WORK REQUEST 1:
In the passage on the 1865 Fort Snelling hangings, how much did the Minnesota Legislature pay McKenzie as a bounty?
WORK REQUEST 2:
In the passage on the 1865 Fort Snelling hangings, swap "gallows" for "scaffold" and write out the part that begins at the words "They were the" and stops after "from the war.".

EXCERPT PROVIDED:
┌────────

They were the last two high-profile holdouts.
The bloody U.S.-Dakota War had been over for three years. Thirty-eight Dakota men had been hanged in Mankato. But white military and political leaders weren’t satisfied.
They felt they had to show, once and for all, that they’d handled the Indian problem and the frontier was back in business for immigrant settlers who could replenish the fledgling Minnesota economy.
So just after noon on Nov. 11, 1865, 425 soldiers marched in formation to surround a specially constructed double gallows at Fort Snelling.
More than 400 St. Paul citizens turned out 150 years ago to watch the hangings of two Dakota leaders: Medicine Bottle and Shakopee. They had eluded soldiers for years, escaping across the Canadian border to Manitoba with more than 500 Dakota refugees from the war.
Their flight ended in January 1864, when Shakopee and Medicine Bottle stopped by the home of a white friend near Winnipeg’s Fort Garry. That Canadian trader, John McKenzie, was secretly in cahoots with a U.S. Army major across the border in what would become Pembina, N.D.
McKenzie plied both Indian leaders with alcohol laced with drugs. Shakopee, then in his 50s, was dosed with chloroform and rendered unconscious. Medicine Bottle, in his mid-30s, struggled longer but several men subdued him. Both Dakota men were tied to dog sleds and taken to Pembina, then Fort Abercrombie, en route to Fort Snelling.
The Minnesota Legislature forked out $1,000 — big money in the 1860s — to McKenzie as a bounty. Trials were held and both men were convicted despite sketchy evidence that they had committed atrocities during the war. They were blamed in the death of Philander Prescott, 60, who had lived among the Dakota for more than 40 years. He was beheaded on the first day of the war as he fled toward Fort Ridgely.
“It would have been more creditable if some tangible evidence of their guilt had been obtained,” said an editorial in the St. Paul Pioneer Press, published the day before the hangings.
The newspaper said “no serious injustice will be done by the execution,” but warned of a dangerous precedent of “hanging without proving.” Saying the men were probably guilty of murder, the paper nevertheless pointed out that “no white man, tried by a jury of his peers, would be executed upon the testimony thus produced.”

└────────

SUPPLIED ENTRIES:
┌────────

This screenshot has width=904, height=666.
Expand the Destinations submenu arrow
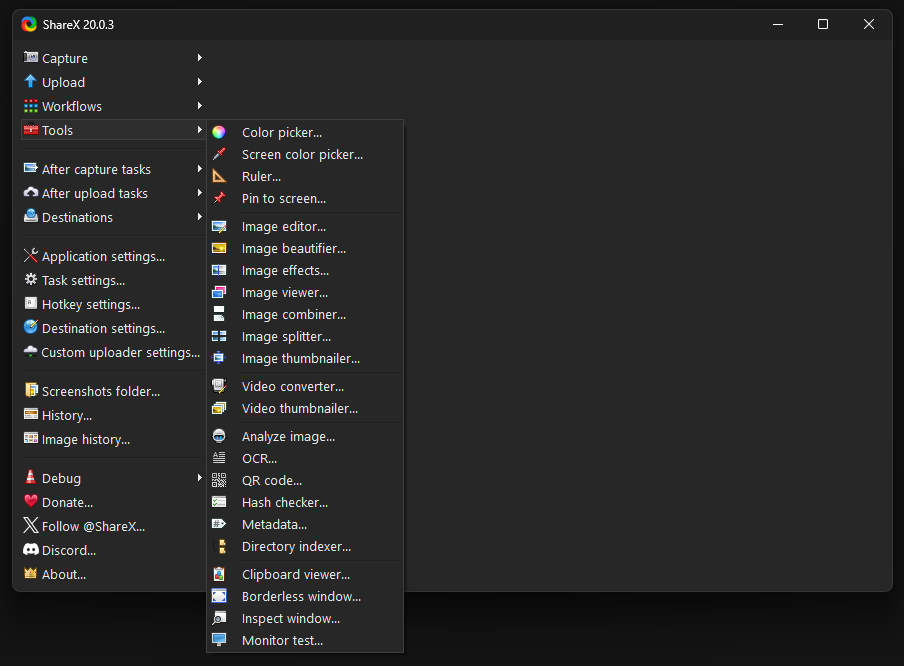(x=199, y=217)
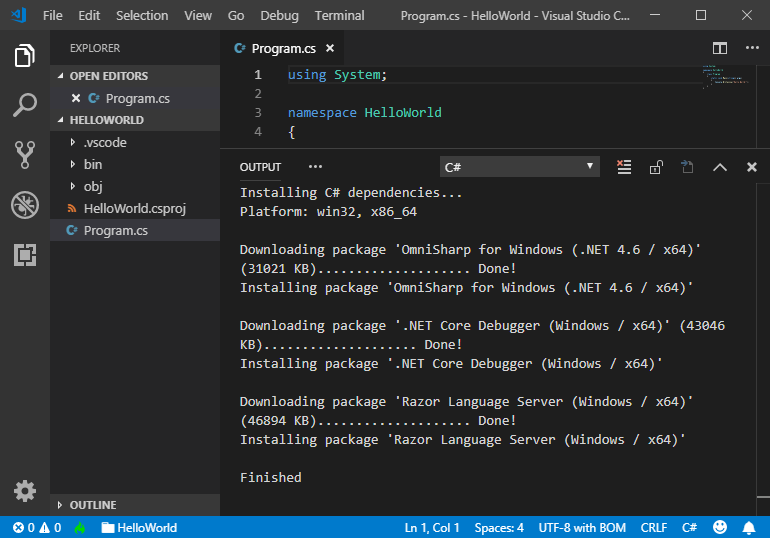Open HelloWorld.csproj in the explorer

(x=134, y=208)
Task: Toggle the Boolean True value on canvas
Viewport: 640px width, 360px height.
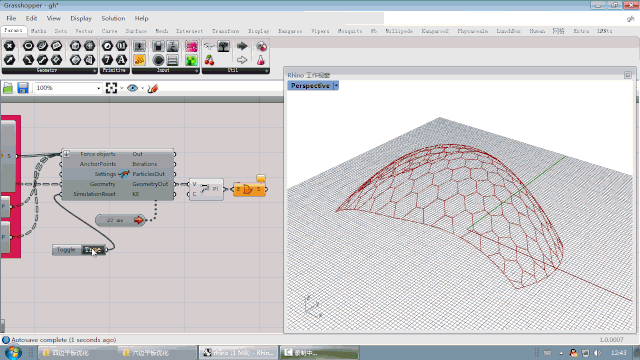Action: click(93, 250)
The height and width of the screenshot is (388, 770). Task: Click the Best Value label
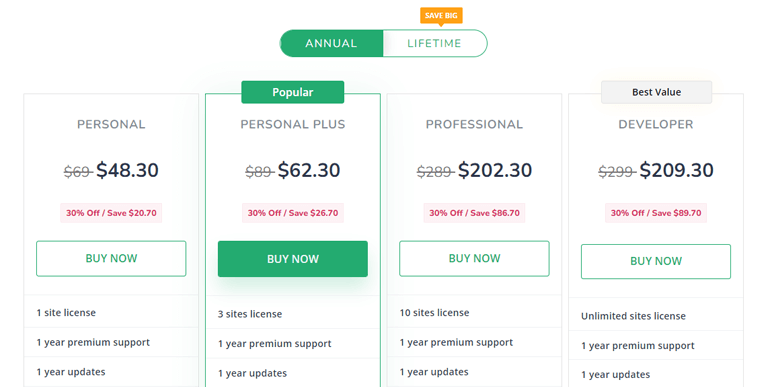coord(657,92)
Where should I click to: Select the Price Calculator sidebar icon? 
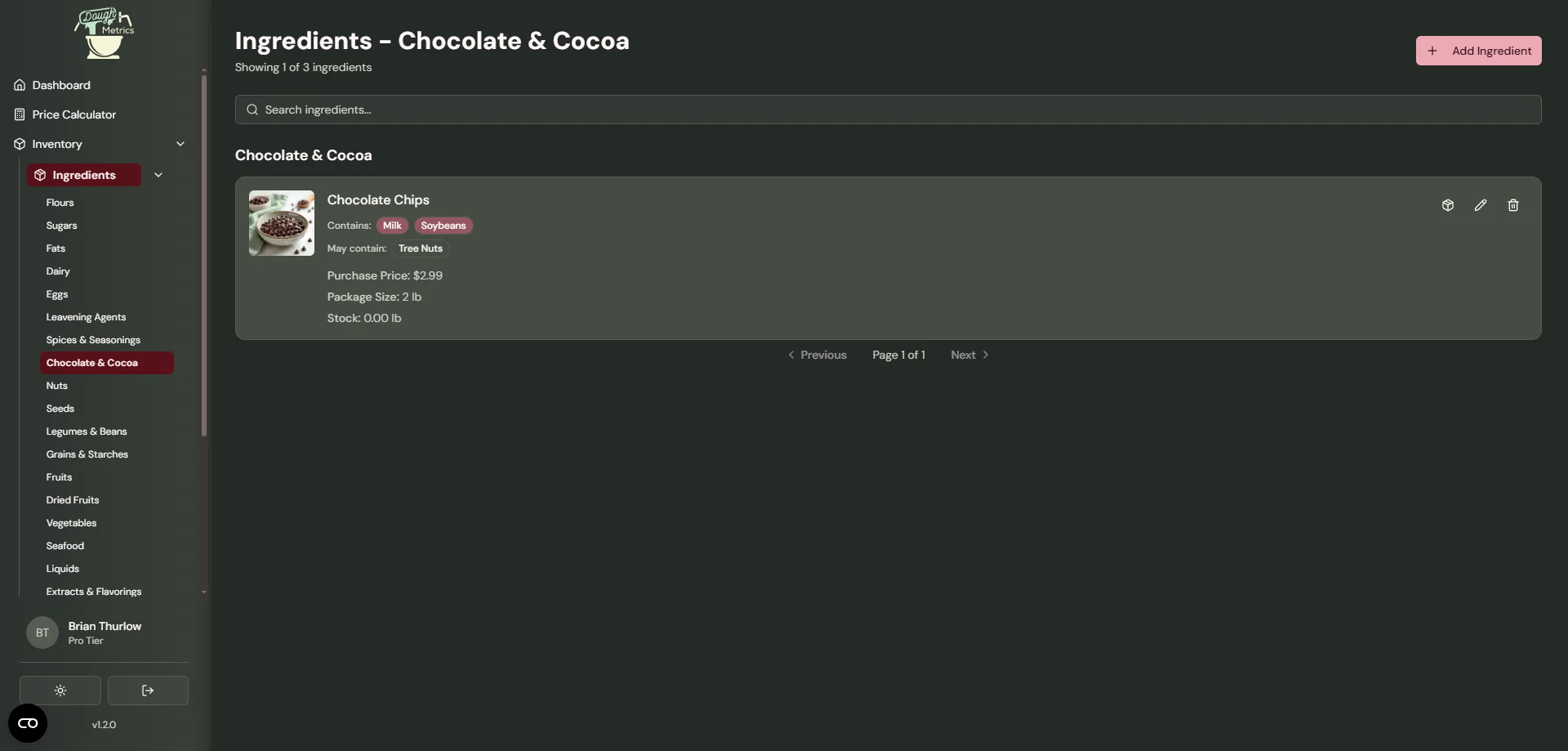[x=19, y=114]
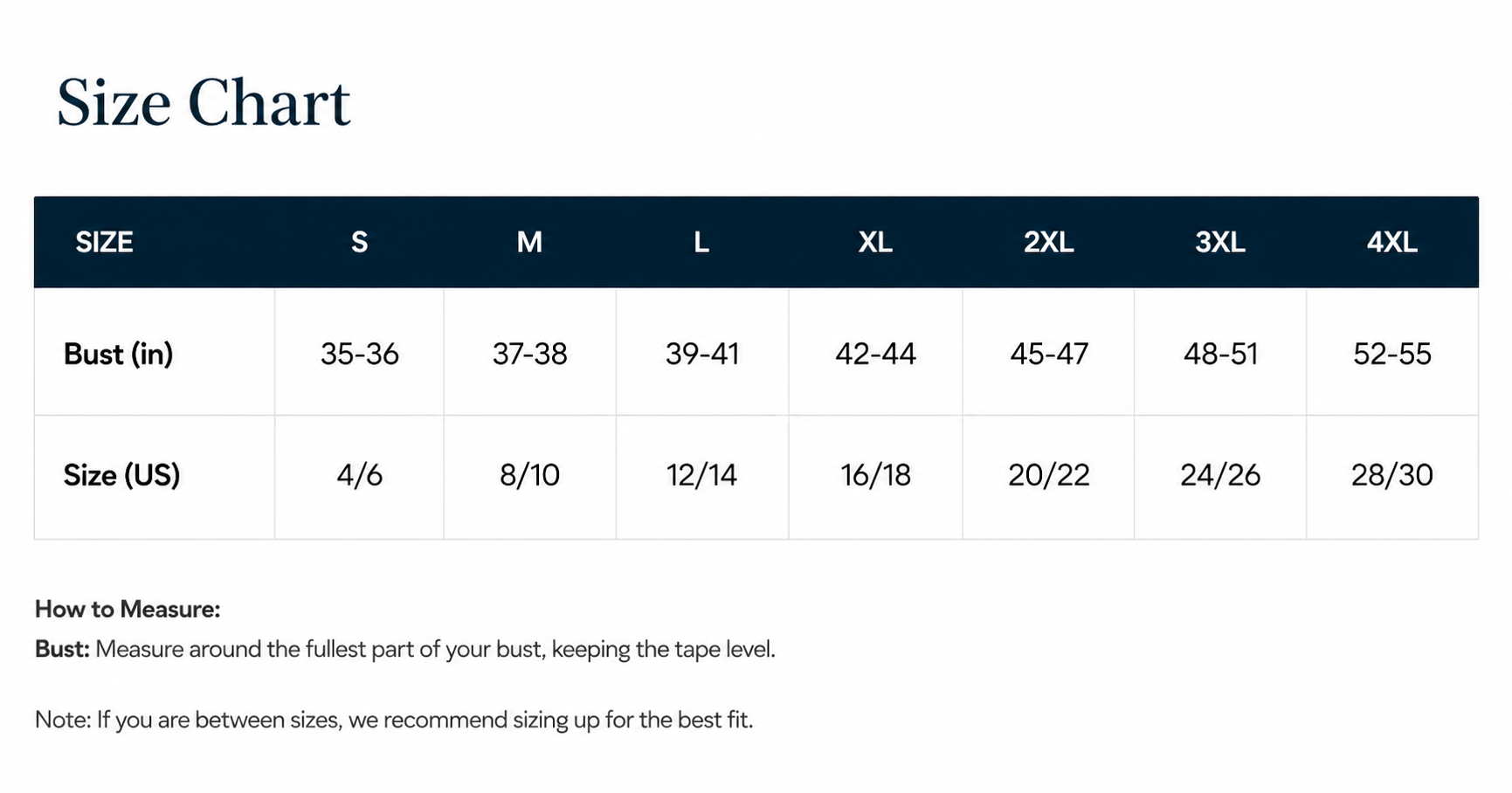Click the M size header
1512x793 pixels.
pos(529,242)
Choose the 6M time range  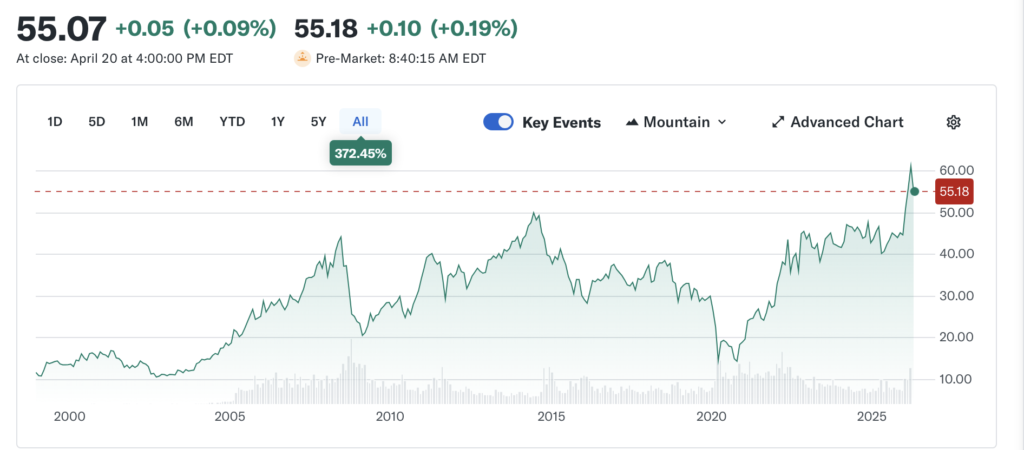coord(184,122)
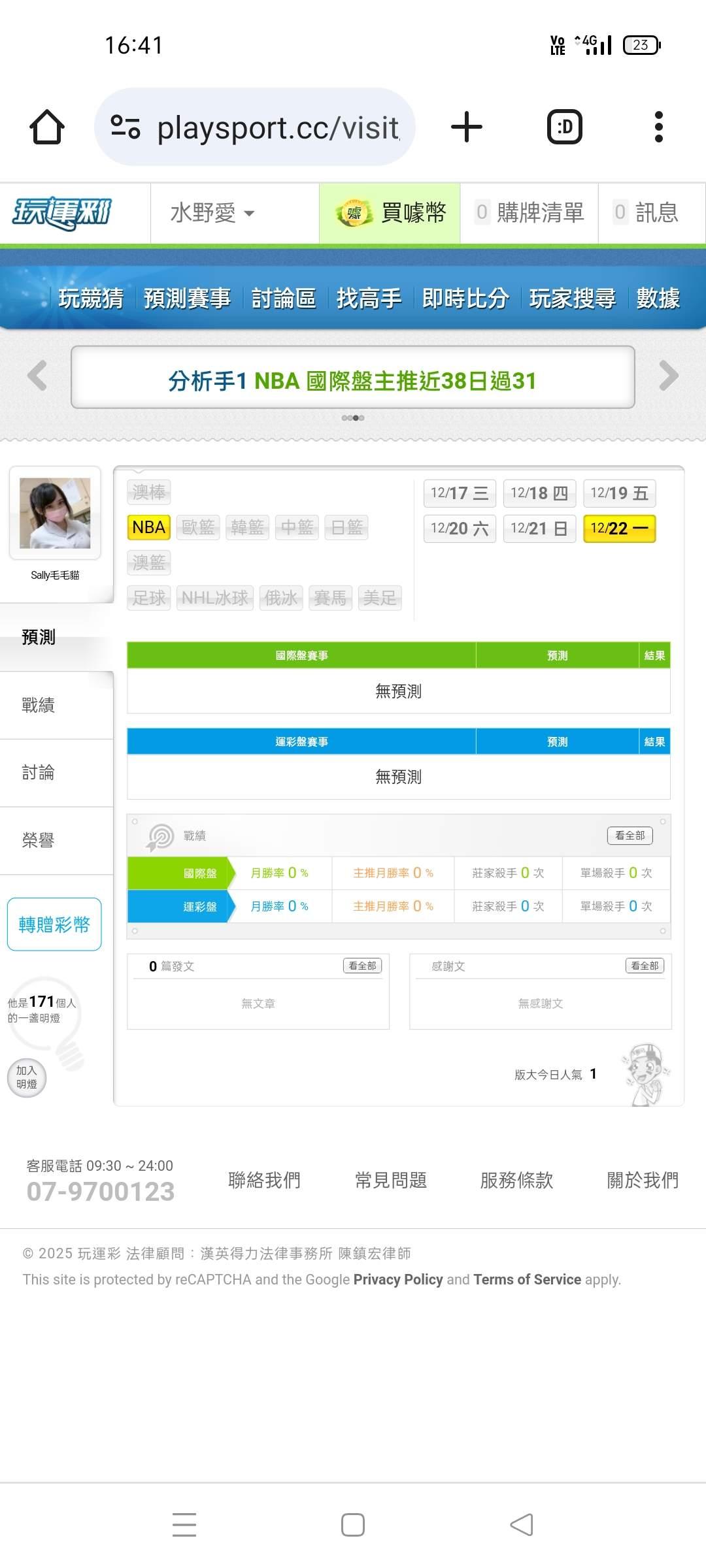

└────────

WORKED SOLUTION 1:
$1,000

WORKED SOLUTION 2:
They were the last two high-profile holdouts.
The bloody U.S.-Dakota War had been over for three years. Thirty-eight Dakota men had been hanged in Mankato. But white military and political leaders weren’t satisfied.
They felt they had to show, once and for all, that they’d handled the Indian problem and the frontier was back in business for immigrant settlers who could replenish the fledgling Minnesota economy.
So just after noon on Nov. 11, 1865, 425 soldiers marched in formation to surround a specially constructed double scaffold at Fort Snelling.
More than 400 St. Paul citizens turned out 150 years ago to watch the hangings of two Dakota leaders: Medicine Bottle and Shakopee. They had eluded soldiers for years, escaping across the Canadian border to Manitoba with more than 500 Dakota refugees from the war.